## Do this
Edit the material below so that every "computer-use agent" becomes "screen-control agent", keeping all other text the same.

## Material provided
────────────────────────────────────────

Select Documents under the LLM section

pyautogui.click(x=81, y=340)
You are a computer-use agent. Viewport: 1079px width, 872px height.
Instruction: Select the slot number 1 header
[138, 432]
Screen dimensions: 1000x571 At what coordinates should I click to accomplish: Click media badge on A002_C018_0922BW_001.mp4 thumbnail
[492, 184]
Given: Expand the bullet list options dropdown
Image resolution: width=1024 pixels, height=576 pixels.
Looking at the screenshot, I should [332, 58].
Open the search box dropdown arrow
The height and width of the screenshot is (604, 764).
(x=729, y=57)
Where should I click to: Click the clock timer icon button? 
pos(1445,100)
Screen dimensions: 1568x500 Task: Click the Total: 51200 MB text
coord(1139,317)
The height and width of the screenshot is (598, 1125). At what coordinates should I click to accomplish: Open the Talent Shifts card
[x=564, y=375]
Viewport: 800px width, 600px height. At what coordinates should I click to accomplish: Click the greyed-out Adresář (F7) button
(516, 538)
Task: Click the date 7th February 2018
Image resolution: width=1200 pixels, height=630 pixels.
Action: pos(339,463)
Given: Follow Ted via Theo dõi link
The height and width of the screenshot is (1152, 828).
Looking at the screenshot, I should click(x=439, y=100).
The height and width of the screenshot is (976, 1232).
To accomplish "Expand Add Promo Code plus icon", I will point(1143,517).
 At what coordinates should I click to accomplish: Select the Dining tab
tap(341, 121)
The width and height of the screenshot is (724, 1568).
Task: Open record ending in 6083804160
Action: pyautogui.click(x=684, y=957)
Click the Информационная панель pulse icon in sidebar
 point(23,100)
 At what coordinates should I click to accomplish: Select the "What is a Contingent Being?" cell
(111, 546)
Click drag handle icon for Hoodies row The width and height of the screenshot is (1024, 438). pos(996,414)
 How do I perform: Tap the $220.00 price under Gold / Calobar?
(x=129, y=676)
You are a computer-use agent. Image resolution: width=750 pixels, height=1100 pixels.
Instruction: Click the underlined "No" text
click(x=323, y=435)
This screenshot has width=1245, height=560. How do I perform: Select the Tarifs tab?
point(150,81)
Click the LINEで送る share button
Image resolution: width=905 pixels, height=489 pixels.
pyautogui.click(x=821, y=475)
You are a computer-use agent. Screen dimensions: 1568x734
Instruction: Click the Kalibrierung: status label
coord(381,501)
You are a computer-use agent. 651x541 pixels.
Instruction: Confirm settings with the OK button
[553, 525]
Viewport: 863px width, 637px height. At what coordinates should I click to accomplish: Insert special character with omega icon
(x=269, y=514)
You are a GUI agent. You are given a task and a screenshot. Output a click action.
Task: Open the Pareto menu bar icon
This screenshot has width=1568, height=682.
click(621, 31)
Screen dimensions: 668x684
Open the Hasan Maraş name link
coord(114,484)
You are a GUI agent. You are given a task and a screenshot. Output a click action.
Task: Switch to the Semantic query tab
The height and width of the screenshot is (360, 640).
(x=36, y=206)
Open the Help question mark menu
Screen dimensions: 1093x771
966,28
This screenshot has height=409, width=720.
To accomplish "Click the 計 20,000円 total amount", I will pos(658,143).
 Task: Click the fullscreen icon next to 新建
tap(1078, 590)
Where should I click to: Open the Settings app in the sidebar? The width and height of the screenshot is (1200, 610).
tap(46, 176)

────────────────────────────────────────

## Response
Select Documents under the LLM section

pyautogui.click(x=81, y=340)
You are a screen-control agent. Viewport: 1079px width, 872px height.
Instruction: Select the slot number 1 header
[138, 432]
Screen dimensions: 1000x571 At what coordinates should I click to accomplish: Click media badge on A002_C018_0922BW_001.mp4 thumbnail
[492, 184]
Given: Expand the bullet list options dropdown
Image resolution: width=1024 pixels, height=576 pixels.
Looking at the screenshot, I should [332, 58].
Open the search box dropdown arrow
The height and width of the screenshot is (604, 764).
(x=729, y=57)
Where should I click to: Click the clock timer icon button? 
pos(1445,100)
Screen dimensions: 1568x500 Task: Click the Total: 51200 MB text
coord(1139,317)
The height and width of the screenshot is (598, 1125). At what coordinates should I click to accomplish: Open the Talent Shifts card
[x=564, y=375]
Viewport: 800px width, 600px height. At what coordinates should I click to accomplish: Click the greyed-out Adresář (F7) button
(516, 538)
Task: Click the date 7th February 2018
Image resolution: width=1200 pixels, height=630 pixels.
Action: pos(339,463)
Given: Follow Ted via Theo dõi link
The height and width of the screenshot is (1152, 828).
Looking at the screenshot, I should click(x=439, y=100).
The height and width of the screenshot is (976, 1232).
To accomplish "Expand Add Promo Code plus icon", I will point(1143,517).
 At what coordinates should I click to accomplish: Select the Dining tab
tap(341, 121)
The width and height of the screenshot is (724, 1568).
Task: Open record ending in 6083804160
Action: pyautogui.click(x=684, y=957)
Click the Информационная панель pulse icon in sidebar
 point(23,100)
 At what coordinates should I click to accomplish: Select the "What is a Contingent Being?" cell
(111, 546)
Click drag handle icon for Hoodies row The width and height of the screenshot is (1024, 438). pos(996,414)
 How do I perform: Tap the $220.00 price under Gold / Calobar?
(x=129, y=676)
You are a screen-control agent. Image resolution: width=750 pixels, height=1100 pixels.
Instruction: Click the underlined "No" text
click(x=323, y=435)
This screenshot has width=1245, height=560. How do I perform: Select the Tarifs tab?
point(150,81)
Click the LINEで送る share button
Image resolution: width=905 pixels, height=489 pixels.
pyautogui.click(x=821, y=475)
You are a screen-control agent. Screen dimensions: 1568x734
Instruction: Click the Kalibrierung: status label
coord(381,501)
You are a screen-control agent. 651x541 pixels.
Instruction: Confirm settings with the OK button
[553, 525]
Viewport: 863px width, 637px height. At what coordinates should I click to accomplish: Insert special character with omega icon
(x=269, y=514)
You are a GUI agent. You are given a task and a screenshot. Output a click action.
Task: Open the Pareto menu bar icon
This screenshot has width=1568, height=682.
click(621, 31)
Screen dimensions: 668x684
Open the Hasan Maraş name link
coord(114,484)
You are a GUI agent. You are given a task and a screenshot. Output a click action.
Task: Switch to the Semantic query tab
The height and width of the screenshot is (360, 640).
(x=36, y=206)
Open the Help question mark menu
Screen dimensions: 1093x771
966,28
This screenshot has height=409, width=720.
To accomplish "Click the 計 20,000円 total amount", I will pos(658,143).
 Task: Click the fullscreen icon next to 新建
tap(1078, 590)
Where should I click to: Open the Settings app in the sidebar? The width and height of the screenshot is (1200, 610).
tap(46, 176)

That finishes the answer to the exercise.